Search online for the Longborough Ring cycle, and one of the web sites you are likely to find is for a holiday firm in Germany advertising trips to watch the operas here, in England—an indication of how seriously this Cotswold venue is now regarded.
So what are such Wagnerite reverse pilgrims likely to make of these productions, in a modest venue with only 500 seats, and no space in the wings or overhead for flats or flies? On the basis of this opening episode, they are unlikely to regret their trip to Gloucestershire’s Bayreuth.
Longborough had already established its reputation with its 2013 Ring as the only British house to mount a fully-staged cycle on the bicentenary of the composer’s birth, and with the new tetralogy, directed by Amy Lane, having begun its year-by-year introduction with Das Rheingold in 2019, it can claim a rare distinction of mounting two complete Rings within a decade.
The current cycle reprises that Rheingold, the 2022 Siegfried and 2023 Götterdämmerung largely with the same casts, with a new production of Die Walküre postponed by the 2020–21 COVID crisis.

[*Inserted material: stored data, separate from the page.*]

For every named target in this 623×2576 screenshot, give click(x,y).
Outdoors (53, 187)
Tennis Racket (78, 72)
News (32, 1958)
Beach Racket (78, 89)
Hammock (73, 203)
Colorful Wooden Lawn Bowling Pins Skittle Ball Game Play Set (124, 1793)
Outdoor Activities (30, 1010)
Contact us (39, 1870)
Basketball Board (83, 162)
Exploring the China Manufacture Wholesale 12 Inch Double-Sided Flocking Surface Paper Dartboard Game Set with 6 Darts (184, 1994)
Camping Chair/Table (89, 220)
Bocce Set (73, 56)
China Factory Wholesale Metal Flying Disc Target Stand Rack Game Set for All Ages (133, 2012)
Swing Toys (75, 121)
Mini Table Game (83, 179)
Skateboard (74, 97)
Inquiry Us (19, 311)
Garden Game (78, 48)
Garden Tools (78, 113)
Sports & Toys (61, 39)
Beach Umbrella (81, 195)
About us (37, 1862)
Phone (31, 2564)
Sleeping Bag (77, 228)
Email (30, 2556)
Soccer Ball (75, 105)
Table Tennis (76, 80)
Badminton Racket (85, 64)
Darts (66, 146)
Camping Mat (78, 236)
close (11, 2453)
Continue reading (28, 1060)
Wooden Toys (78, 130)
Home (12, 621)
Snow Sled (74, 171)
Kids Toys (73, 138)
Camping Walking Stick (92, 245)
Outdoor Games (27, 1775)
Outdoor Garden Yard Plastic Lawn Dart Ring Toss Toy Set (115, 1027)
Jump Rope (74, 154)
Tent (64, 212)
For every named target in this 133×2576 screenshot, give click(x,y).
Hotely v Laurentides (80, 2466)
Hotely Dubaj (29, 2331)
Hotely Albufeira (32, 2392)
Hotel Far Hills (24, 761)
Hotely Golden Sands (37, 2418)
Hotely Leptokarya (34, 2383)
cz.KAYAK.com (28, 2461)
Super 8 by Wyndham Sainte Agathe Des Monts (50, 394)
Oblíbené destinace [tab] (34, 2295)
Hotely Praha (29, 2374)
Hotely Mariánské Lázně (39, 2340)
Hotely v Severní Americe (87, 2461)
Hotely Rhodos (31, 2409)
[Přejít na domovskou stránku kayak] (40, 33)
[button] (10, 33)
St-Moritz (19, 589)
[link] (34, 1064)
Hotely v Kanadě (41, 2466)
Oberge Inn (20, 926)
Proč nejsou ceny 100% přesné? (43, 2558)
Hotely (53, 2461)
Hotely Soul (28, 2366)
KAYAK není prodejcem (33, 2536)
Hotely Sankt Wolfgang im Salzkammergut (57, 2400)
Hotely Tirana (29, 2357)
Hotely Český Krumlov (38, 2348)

Our German visitors would probably have welcomed a largely Konzept-frei interpretation of opera’s most ambitious and most director-appropriated work of imagination. That is not to say that Lane is unafraid of twisting the dial to reflect current sensibilities, for example, in a beautifully-choreographed scene, as two of Alberich’s slaves dance joyfully on their liberation.
There is a meaningful twist too, that may point to things to come, as Freia (Eleanor Dennis), despite her obligatory protests to the contrary, seems happy to go along with her giant abductor Fasolt (Pauls Putnins), content to disoblige the gods for an adventure with her bit of rough. An emergence of female free will is suspected.
A largely unchanging set design is necessarily modest, and awkward contrivances are sensibly managed: no hulking frames for giants Fasolt and Fafner, but ordinary working men atop stepladders; a video projection for the dragon; and the substitution of a Kermit-like toy for Alberich’s transformation into a toad, which gained the only laugh of show.
Any shortcomings are gloriously redeemed by Charlie Morgan Jones’s inspired lighting. It serves not simply to create illusion—the Rhine, a brilliant transformation to Mime’s forge—but to add meaning, as when the gold immediately loses its lustre when first stolen by Alberich. And the overhead lights pick up the gods in sharply-defined cones, as if they are individually trapped inside them.
Having heard Rings in some of the great opera houses, I appreciate the particular clarity and definition offered by Longborough’s small auditorium and sunken orchestra pit. It is immediately apparent in the singing of the Rhinemaidens Mari Wyn Williams, Rebecca Afonwy-Jones and Katie Stevenson, somewhat oddly dressed as if for a sultan’s harem, and strikingly so from the first utterance of the outstanding Mark Stone as Alberich.
This Niebelung, ill-tempered, capriciously cruel, can rage like a beast, and issues his curse in a manner to freeze the blood, but Stone never does so at the cost of musicality. In contrast of character, the other standout performance comes from Mark Le Brocq as Loge, happy like a playful Mephisopheles to play either side, clearly having the fun that an absence of conscience allows.
Madeleine Shaw is a commanding Fricka, and with an admirable ability to bend a phrase or two to register anguish at her treatment by her faithless husband Wotan.
In that role, Paul Carey Jones looks like a stern, avuncular grandfather in a Victorian photograph, but, in what clearly conforms to the director’s vision, never bestrides the stage as behoves an imperturbable god of the gods. His cry on snatching the ring from Alberich is as much one of pain as of triumph, and one suspects he recognises a fellow spirit in his unscrupulous adversary. As the curtain falls, the gods line up as if for a Royal family photograph, while Wotan staggers under the weight of it all. 14 hours away still, but the Dämmerung is coming.